Entah apa sebab ketiga kucing
kampung itu tiba-tiba mengepung dan langsung menyerang, sempat sedikit kaget
dan tersudut tapi cara berkelahi gaya kampung tidak cocok untuk dimainkan
ditempat kotor dan terlalu banyak barang serta hardikan pemilik kios atau
pengungjung pasar, mereka tidak mempelajari lokasi sebelum berencana menyerang,
walaupun masih ada rasa kasihan terhadap ketiga kucing kampung itu tapi untuk
menegakan status kucing jagoan pasar, rasa tega harus dipertontonkan, raungan
khas pasar harus diperdengarkan agar mengganggu gendang telinga lawan dan
menggetarkan nyali, hanya beberapa detik pada serangan mendadak itu sempat
membuat pertahanan jadi mundur beberapa langkah dari lokasi serangan pertama
dan setelah menyadari bahwa serangan itu cukup serius barulah dipertontonkan
gaya berkelahi pasar, urakan, semborono, tanpa jurus dan yang paling kuat
adalah tidak perlu rasa alias harus tega.

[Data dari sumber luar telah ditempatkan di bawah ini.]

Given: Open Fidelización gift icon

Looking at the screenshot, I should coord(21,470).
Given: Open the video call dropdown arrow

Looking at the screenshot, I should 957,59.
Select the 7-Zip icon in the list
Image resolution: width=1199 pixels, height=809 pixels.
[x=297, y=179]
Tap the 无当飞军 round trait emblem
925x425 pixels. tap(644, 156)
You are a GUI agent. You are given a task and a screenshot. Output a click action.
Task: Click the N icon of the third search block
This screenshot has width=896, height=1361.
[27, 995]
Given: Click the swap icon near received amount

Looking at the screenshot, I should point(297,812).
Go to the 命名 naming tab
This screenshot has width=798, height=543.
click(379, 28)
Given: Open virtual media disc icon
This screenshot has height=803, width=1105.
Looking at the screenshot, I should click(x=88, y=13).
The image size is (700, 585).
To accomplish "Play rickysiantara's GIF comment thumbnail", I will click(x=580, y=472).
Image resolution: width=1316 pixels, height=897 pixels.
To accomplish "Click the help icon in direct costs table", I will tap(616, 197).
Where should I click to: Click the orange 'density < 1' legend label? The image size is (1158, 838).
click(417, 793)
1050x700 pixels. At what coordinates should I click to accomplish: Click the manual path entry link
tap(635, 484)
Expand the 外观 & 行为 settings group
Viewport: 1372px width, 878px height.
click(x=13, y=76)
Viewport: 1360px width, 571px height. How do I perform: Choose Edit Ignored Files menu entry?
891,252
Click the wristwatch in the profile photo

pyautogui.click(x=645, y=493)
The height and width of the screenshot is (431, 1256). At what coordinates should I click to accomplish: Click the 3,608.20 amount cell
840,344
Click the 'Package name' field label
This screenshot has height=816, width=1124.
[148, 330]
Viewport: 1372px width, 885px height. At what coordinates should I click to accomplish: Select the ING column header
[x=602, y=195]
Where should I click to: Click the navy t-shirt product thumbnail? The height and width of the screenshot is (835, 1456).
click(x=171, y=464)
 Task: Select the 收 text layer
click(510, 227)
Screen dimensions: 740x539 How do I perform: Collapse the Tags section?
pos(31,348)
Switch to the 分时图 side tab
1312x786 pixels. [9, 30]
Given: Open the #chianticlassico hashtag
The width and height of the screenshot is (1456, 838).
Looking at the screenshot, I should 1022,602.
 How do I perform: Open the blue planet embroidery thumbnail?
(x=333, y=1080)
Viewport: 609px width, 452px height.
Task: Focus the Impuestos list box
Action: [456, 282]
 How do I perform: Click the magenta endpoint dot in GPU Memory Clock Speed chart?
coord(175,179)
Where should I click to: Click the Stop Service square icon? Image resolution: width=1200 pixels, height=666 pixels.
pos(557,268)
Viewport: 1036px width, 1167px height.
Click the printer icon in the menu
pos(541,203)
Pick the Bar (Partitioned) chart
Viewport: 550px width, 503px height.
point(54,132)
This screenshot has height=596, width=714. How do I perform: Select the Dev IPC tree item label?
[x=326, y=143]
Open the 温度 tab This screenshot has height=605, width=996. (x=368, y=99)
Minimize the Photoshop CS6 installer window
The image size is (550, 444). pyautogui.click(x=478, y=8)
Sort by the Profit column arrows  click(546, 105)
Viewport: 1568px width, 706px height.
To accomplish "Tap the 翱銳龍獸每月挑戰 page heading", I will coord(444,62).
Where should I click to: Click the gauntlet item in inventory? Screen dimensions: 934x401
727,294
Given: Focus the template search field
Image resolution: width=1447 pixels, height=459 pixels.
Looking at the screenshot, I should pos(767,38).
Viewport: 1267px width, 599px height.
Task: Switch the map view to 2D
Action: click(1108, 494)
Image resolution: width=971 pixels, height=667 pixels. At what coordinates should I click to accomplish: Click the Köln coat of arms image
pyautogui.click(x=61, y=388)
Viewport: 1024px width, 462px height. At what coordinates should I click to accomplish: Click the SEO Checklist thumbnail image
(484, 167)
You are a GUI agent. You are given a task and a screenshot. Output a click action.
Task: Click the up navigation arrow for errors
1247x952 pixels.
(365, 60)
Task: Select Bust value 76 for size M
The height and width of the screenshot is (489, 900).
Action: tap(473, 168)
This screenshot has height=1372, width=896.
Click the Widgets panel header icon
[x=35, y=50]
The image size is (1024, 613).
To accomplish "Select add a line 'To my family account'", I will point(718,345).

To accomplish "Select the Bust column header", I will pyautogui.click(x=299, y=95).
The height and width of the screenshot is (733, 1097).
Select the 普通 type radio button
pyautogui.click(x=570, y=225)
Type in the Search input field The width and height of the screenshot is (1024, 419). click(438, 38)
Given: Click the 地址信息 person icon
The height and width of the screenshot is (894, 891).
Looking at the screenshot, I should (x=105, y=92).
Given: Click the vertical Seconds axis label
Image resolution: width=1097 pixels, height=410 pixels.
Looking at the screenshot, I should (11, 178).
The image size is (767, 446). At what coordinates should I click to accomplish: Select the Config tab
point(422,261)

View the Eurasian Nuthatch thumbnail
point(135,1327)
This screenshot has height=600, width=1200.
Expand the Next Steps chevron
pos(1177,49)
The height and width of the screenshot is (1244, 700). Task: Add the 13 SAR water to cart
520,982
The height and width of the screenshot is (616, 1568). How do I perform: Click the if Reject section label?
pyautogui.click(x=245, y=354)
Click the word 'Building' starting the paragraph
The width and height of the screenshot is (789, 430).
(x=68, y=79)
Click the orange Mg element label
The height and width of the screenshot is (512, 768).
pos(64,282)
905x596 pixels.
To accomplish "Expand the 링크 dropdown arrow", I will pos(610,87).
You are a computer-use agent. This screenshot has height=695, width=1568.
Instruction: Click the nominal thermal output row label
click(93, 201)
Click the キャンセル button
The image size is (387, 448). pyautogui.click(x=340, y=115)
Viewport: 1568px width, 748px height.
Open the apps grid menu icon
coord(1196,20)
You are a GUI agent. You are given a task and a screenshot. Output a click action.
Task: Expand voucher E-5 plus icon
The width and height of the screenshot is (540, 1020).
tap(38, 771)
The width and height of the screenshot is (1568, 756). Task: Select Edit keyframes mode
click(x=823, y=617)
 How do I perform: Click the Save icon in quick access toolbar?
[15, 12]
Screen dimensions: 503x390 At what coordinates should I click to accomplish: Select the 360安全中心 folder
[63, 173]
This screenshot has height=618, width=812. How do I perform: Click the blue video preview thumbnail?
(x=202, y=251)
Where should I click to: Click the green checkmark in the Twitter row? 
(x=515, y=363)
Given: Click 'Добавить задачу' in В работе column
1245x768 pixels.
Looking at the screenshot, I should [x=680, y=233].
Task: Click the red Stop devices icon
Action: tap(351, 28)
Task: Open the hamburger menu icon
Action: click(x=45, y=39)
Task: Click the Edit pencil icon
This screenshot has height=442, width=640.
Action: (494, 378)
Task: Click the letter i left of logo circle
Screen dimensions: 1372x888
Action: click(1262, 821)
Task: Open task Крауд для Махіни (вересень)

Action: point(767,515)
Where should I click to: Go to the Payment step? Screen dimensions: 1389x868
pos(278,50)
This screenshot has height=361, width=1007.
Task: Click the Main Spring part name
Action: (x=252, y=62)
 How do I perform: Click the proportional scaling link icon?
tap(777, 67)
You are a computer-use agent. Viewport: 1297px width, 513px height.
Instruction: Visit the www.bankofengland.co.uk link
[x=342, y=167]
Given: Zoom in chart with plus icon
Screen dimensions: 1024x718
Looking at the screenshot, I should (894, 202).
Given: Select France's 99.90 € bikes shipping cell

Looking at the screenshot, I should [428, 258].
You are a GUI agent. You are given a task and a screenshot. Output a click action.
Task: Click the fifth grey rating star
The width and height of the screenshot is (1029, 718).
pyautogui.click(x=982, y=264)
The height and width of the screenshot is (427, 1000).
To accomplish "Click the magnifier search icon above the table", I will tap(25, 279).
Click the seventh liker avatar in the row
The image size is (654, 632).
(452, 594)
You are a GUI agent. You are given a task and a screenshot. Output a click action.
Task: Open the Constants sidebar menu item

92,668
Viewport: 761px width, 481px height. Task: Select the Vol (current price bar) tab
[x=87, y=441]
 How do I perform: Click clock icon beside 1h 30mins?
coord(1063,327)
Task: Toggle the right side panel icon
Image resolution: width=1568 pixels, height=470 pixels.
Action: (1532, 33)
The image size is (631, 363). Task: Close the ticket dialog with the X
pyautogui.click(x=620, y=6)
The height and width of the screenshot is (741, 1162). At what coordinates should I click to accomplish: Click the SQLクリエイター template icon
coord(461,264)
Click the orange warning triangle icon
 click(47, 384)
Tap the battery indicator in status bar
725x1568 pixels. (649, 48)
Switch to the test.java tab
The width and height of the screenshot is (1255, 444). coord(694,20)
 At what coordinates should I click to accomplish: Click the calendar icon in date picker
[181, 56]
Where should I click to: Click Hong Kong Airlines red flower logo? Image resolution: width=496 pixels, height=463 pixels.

Ah, sebetulnya tidak perlu
dipikirkankan, toh kejadian seperti itu bukan yang pertama kali, sudah
berpuluh-puluh kali tapi semua dilakukan dengan sesama penghuni pasar yang
sudah saling tau keseharian mereka dan setelah itu seperti tidak terjadi apa-apa,
masing-masing mencari hidup dipasar, tapi mengapa ketiga kucing kampung itu
tiba-tiba sengaja menunggu disudut itu, mengapa justru dirinya yang diserang,
apakah ini sebuah kesengajaan ataukah sebuah pesan untuk dirinya.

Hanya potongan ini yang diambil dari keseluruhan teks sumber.